Proses Kasus Penyerangan Relawan Caleg Demokrat di Rasau Jaya

Ilustrasi.NET

eQuator.co.id – Pontianak-RK. Penyelesaian perkara penyerangan terhadap relawan Dessi Fithri Anggraeni, Caleg Demokrat Dapil 4 (Rasau Jaya-Teluk Pakedai) kini masih berproses.

Kapolresta Pontianak, Kombes Pol Muhammad Nasir Anwar memastikan, perkara tersebut tertangani dengan baik oleh kepolisian. Beberapa orang yang terlibat dalam aksi penyerangan itu telah dilakukan pemeriksaan. “Alhamdulilah sudah tertangani dengan baik,” ujarnya kepada sejumlah wartawan, Rabu (30/1).

Anwar mengatakan, kedua kubu telah bermediasi untuk mencari jalan penyelesaian yang terbaik. “Ini kami juga masih menunggu lagi untuk mediasi selanjutnya,” ucapnya.

Ia pun menegaskan, kepolisian akan menjamin dua belah pihak itu tidak punya ekses lagi untuk terlibat keributan. “Kejadian ini kan terjadi secara spontanitas saja,” katanya.

Dengan kejadian tersebut, Anwar mengimbau kepada seluruh masyarakat agar semakin cerdas dalam berdemokrasi. Jangan sampai karena beda pilhan terjadi perselisihan antar sesama masyarakat. “Frame kita adalah untuk kemajuan Pontianak dan Kubu Raya. Kalau semua minsed sudah begitu, beda pilhan tidak akan menjadi soal,” pungkasnya.

Sebagaimana diketahui, penyerangan oleh sekelompok orang terhadap relawan caleg tersebut, terjadi disaat para relawan sedang istirahat makan siang usai memasang bendera partai, Minggu (27/1) siang. Akibat penyerangan itu, satu orang relawan bernama Miskari mengalami luka gores di bagian dada.

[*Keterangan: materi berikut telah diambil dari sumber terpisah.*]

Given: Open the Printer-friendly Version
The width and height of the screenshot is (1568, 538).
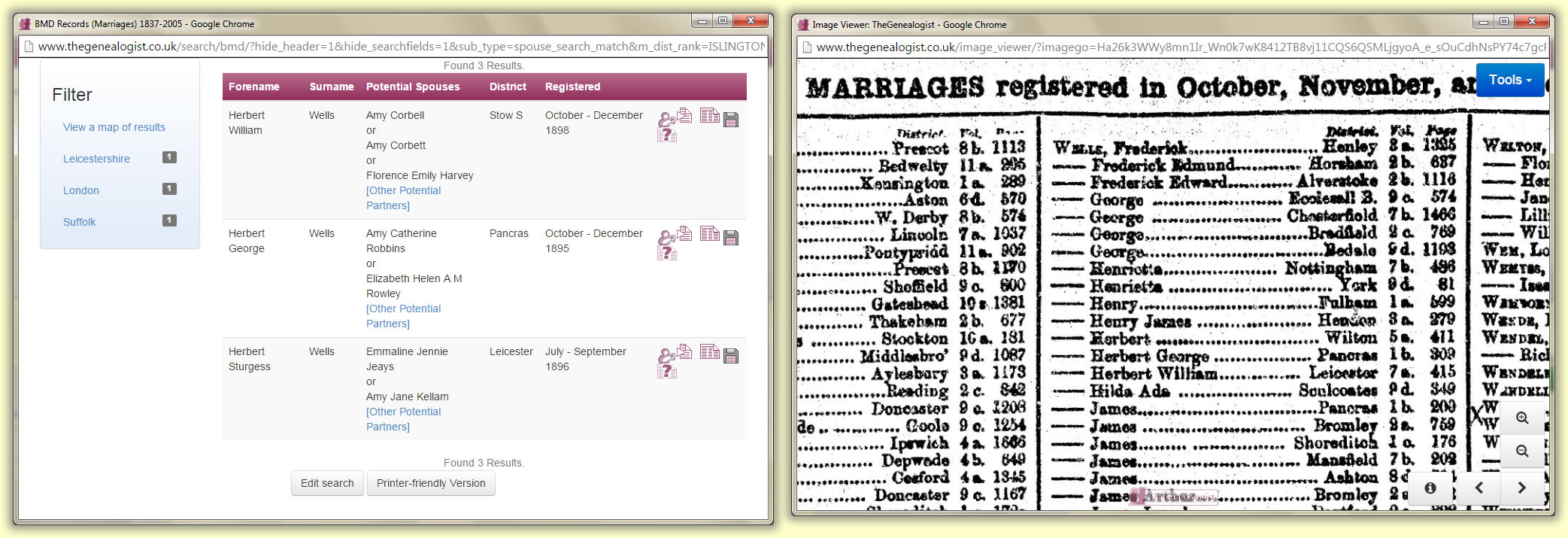Looking at the screenshot, I should coord(431,483).
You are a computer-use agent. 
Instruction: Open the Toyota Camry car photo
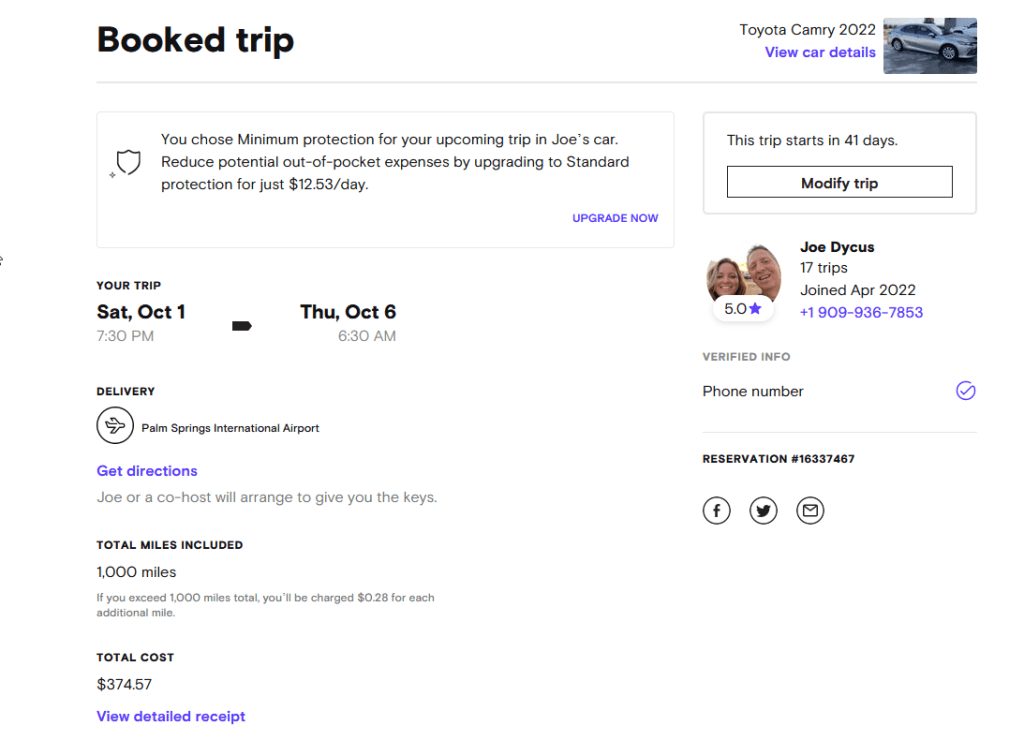click(x=929, y=46)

Dia terkena bambu tiang bendera yang digunakan sekolompok orang tersebut untuk menyerang.

Salah satu relawan yang menyaksikan peristiwa penyerangan itu, Zainal Abidin menduga, sekelompok orang yang menyerang mereka adalah tim sukses dari caleg tertentu. Ia pribadi pun sangat mengenal orang-orang yang melakukan penyerangan tersebut. “Mereka, orang-orang sekampung juga,” katanya belum lama ini. Diperkirakannnya ada belasan orang yang terlibat dalam aksi penyerang tersebut.

Sementara itu, Urai Juliansyah, Ketua Bawaslu Kabupaten Kubu Raya saat dikonfirmasi lewat telepon mengaku, sampai saat ini pihaknya belum menerima laporan secara resmi terkait peristiwa penyerangan yang diduga  dilakukan salah satu relawan caleg itu. “Selama ada laporan kita pasti akan tindaklanjuti,” katanya.

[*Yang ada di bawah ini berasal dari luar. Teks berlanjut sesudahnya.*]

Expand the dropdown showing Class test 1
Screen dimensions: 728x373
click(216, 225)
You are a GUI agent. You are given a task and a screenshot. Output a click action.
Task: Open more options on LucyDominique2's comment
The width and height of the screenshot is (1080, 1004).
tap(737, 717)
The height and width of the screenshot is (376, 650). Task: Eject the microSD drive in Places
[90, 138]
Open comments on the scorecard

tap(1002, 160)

Terpisah, Wakil Ketua Komisi 3 DPR RI, Erma Suryani Ranik meminta kepolisian menindaklanjuti kejadian ini dengan tegas sesuai undang-undang yang berlaku. “Saya minta polisi menindaklanjuti dengan tegas. Ini tindak pidana. Jangan dibiarkan,” ujar Legislator Partai Demokrat ini kepada Rakyat Kalbar, kemarin.